__Sources:__
1. Wikipedia
2. [Coursera Andrew NG]()
3. [Tom Mitchell's Machine Learning course](http://www.cs.cmu.edu/~tom/)
4. [Machine Learning Mastery](http://machinelearningmastery.com/supervised-and-unsupervised-machine-learning-algorithms/)

In [1]:
# To support both python 2 and python 3
from __future__ import division, print_function, unicode_literals

# Common imports
import numpy as np
import numpy.random as rnd
import os

# to make this notebook's output stable across runs
rnd.seed(42)

# To plot figures
%matplotlib inline
import matplotlib
import matplotlib.pyplot as plt
plt.rcParams['axes.labelsize'] = 14
plt.rcParams['xtick.labelsize'] = 12
plt.rcParams['ytick.labelsize'] = 12

In [2]:
# Where to save the figures
PROJECT_ROOT_DIR = "."

def save_fig(fig_id, tight_layout=True):
    path = os.path.join(PROJECT_ROOT_DIR, "images", fig_id + ".png")
    print("Saving figure", fig_id)
    if tight_layout:
        plt.tight_layout()
    plt.savefig(path, format='png', dpi=300)


### Demo 1

In [48]:
import requests

We'll look to scrape from a website that has table and save it to a `.csv` file. We'll do a quick scrape of a [US Government public database](https://www.cia.gov/library/publications/the-world-factbook/fields/print_2085.html)

In [49]:
stats = requests.get("https://www.cia.gov/library/publications/the-world-factbook/fields/print_2085.html")

In [50]:
#Let's see if we got the content or not?
stats.status_code

200

In [None]:
#Printing content
stats.content

### Demo 3

**BS4 example:**

In [8]:
! pip install beautifulsoup4



In [9]:
from bs4 import BeautifulSoup

In [10]:
soup = BeautifulSoup(stats.content, 'html.parser')

In [None]:
# Randomly selecting a chunk of the html content
soup.prettify()

To separate out all the relevant tags, we need to taste the soup!

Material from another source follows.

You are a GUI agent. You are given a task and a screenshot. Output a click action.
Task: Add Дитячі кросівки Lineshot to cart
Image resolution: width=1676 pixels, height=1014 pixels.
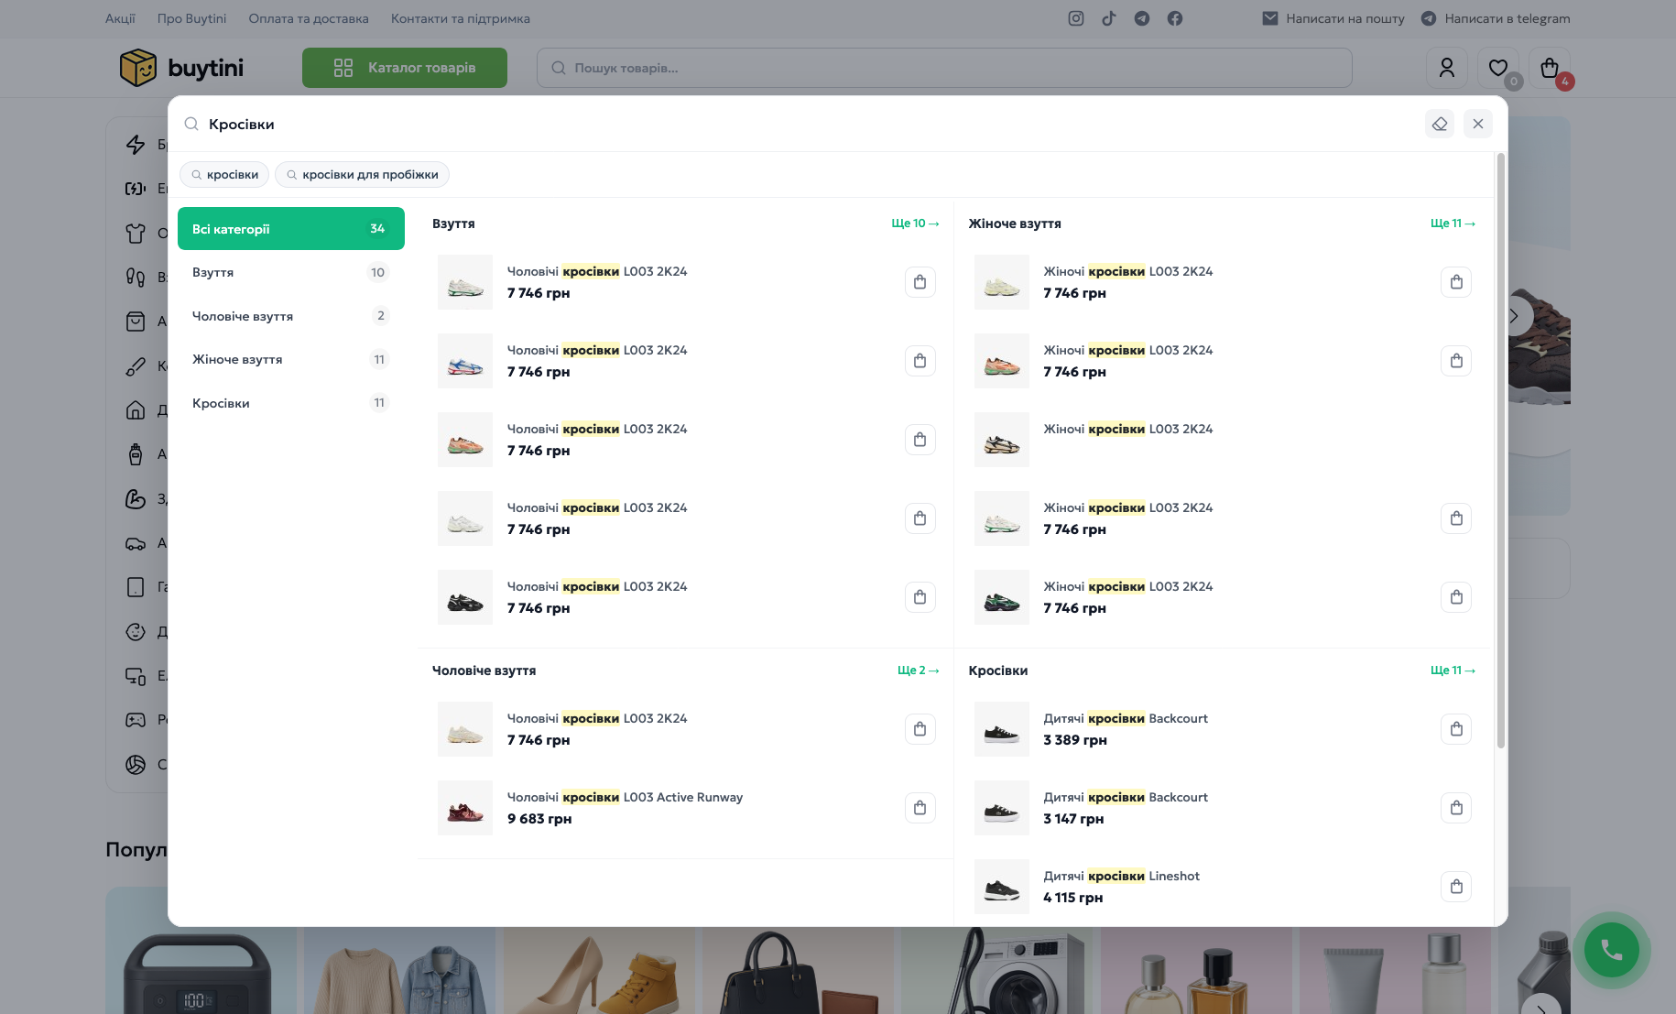pos(1456,887)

The list of cast is in the tag `<table class="cast_list">`

In [12]:
table = soup.find("table", attrs={'id':'fieldListing'})

In [13]:
rows = []
for row in table.find_all('tr'):
    rows.append([val.text.encode('utf8') for val in row.find_all('td')])

In [14]:
rows[1]

[b'Afghanistan',
 b'\ntotal: 42,150 km\npaved: 12,350 km\nunpaved: 29,800 km (2006)\n']

### Demo 4

**Saving scapped data into a CSV file**

* We'll now save the raw data to a csv file

In [15]:
# Import csv package
import csv

In [16]:
with open('data/facts.csv', 'w') as f:
    writer = csv.writer(f)
    writer.writerows((row for row in rows if row))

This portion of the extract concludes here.